According to Bloomberg, Hamid Reza Araghi, managing director of the Iranian National Gas Company, said over the weekend that Iran plans to expand its natural gas output to 680 million cubic centimeters per day in the coming months and nearly double it to one billion cubic centimeters over the next three years.
In addition to sending the message that Iran supposedly has profitable ventures forthcoming even if sanctions are not removed, these plans also emphasize the apparently growing strength of Iran’s economic and strategic alliances in the Middle East region. Araghi put his announcement in context with the Iranian presence in Iraq and its influence over Pakistan, saying that those two countries alone might be sources of billions of dollars of natural gas revenue, whether or not Western governments or Western businesses take advantage of related investment opportunities.
But many entities appear to be taking Iran’s prospective economic growth seriously, and are working to profit from it just as Iran has been encouraging them to do. The India Times reports that German exports to Iran increased by about a third between January and August of this year, amounting to 1.6 billion dollars. Germany has lost ground in other export markets due to slow growth and deterioration of relations with Russia, and so it is apparently looking to Iran as a ready source of compensation.

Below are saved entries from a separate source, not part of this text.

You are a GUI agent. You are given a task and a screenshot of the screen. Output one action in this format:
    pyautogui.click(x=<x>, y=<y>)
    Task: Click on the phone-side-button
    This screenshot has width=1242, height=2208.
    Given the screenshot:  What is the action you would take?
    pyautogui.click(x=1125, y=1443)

But these moves are surely also attributable in part to Iran’s active economic outreach, which has recently been directed at European energy companies and will soon be extended to various foreign automobile companies when they attend Iran’s second Iran Auto Industry International Conference, scheduled for December 1.
In other words, if Western businesses respond only to prospects for profitability it is likely that they will respond favorably to Iran’s overtures and to Western policies of rapprochement or détente. On the other hand, if business leaders take a serious interest in human rights and other international issues, they may be compelled to think twice.
The human rights issue is harder to ignore in the United States in light of this week’s news, which has returned Ghoncheh Ghavami to the headlines. The British-Iranian woman, who was arrested for participating in a protest against laws barring women from attending men’s volleyball games, was finally sentenced to one year in prison, even though the charges against her still have not been made public.
The New York Times points out that having concluded this vague case against her, the Iranian judiciary actually has tentative plans to raise new charges, retry Ghavami, and pursue a stronger sentence.
This may be part of a broader crackdown on persons associated with Western countries. Fox News reports that the mother of American Pastor Saeed Abedini was forced to flee Iran for the United States this week after facing down near-daily threats from regime affiliates and Islamic hardliners who were frustrated with her efforts to expose the abuse that her son has suffered since being imprisoned on accusations of proselytizing for Christianity.